今の街に引っ越してきたとき、これを機会にテレビを大型画面に替えようという話になった。
仕事で忙しいボクは、母に、次の日曜日にでも、買いに行こうかと話していた。
仕事から帰ってくると、なんと、もう茶の間に大型画面のテレビが据えられていた。
えっ?! どしたの? どこで買ったの?
近所の「電気屋さん」に頼んで、持ってきてもらった。とぉ~ても親切で、わざわざ持ってきてくれて、茶の間に運んでくれて、ちゃんと映るように調整してくれた。と、いたく満足げな語り口調だった。
デン〇堂とかで買えば、もっと安いのにぃ~。
この言葉に、母は噛みついてきた。
地元の電気屋さんは、大事にしないとダメだ。ツブれてなくなってしまったら、どうするんだ。電球一つでも、夜中に欲しくなったら、電話一つでイヤな顔しないで売ってくれる。
その言葉に、「その道理は分かるけど、今どき……」
これが当時の私の反応だった。
でも、このコロナ災禍で考えた。
こういう災難の時、実は、確実にボクらの支えになっているのは、身近な店だったりしてないか?
量販店にわざわざ出向いて行って、コロナ感染のリスクをあげる必要もない。
地域の生活機能が自給自足的に成り立っていれば、「地域」そのものが、感染の伝搬のリスクを下げてくれる「壁」の役割を果たす。
地域経済が、当たり前の実体経済の原動力になっていれば、これ程まで経済が疲弊しなくてすんだかもしれない。
もともと、生活するに足る社会資本と経済基盤が整備されていれば、少なくとも「お金」を苦に首をくくるような人を出さずにすむんじゃないのか。

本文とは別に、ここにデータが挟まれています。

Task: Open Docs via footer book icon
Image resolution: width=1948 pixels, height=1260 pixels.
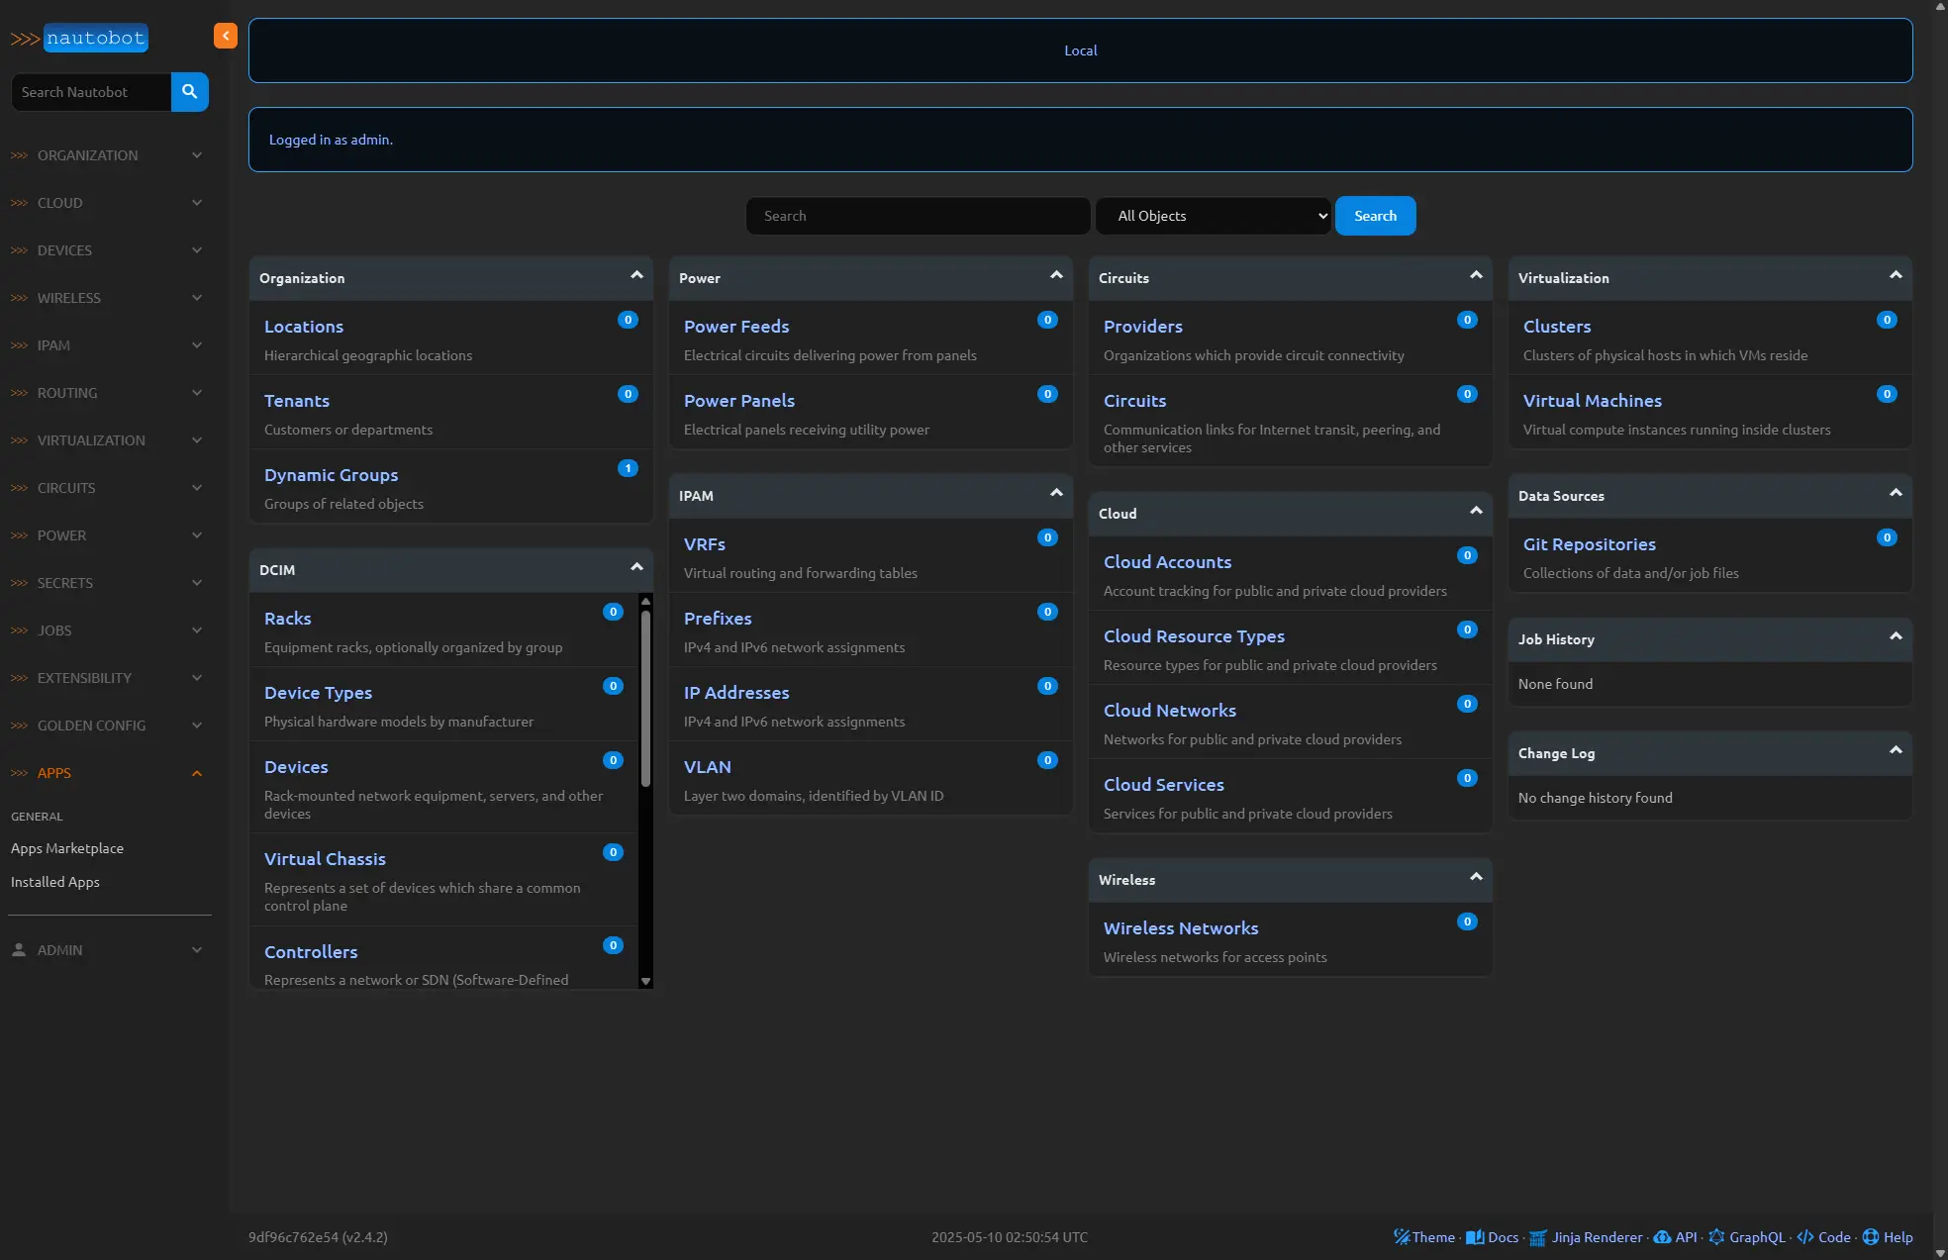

そういう経済システムを今まで目指してこなかっただけだな。
「濡れ手で粟」を憚らない経済のしくみ。現代の「金回りの原理」
その原理が、今の日本経済の原動力?
そもそも「お金」とは何か?
なかなか理解できない。理解できないようにさせられてきたのかも知れない。
庶民は、そのおこぼれを頂いて睦まじく暮らせれば御の字だろう、と?
「働かなくても食っていけるくらいの資産」とは無縁のボク。
そんな「階級」の「庶民」には、どれだけ考えても、釈然としない。
私たちが幸せを感じて生きるための経済原理ってどこにあるんだろう。
それを考え始める、今がチャンスかも知れない。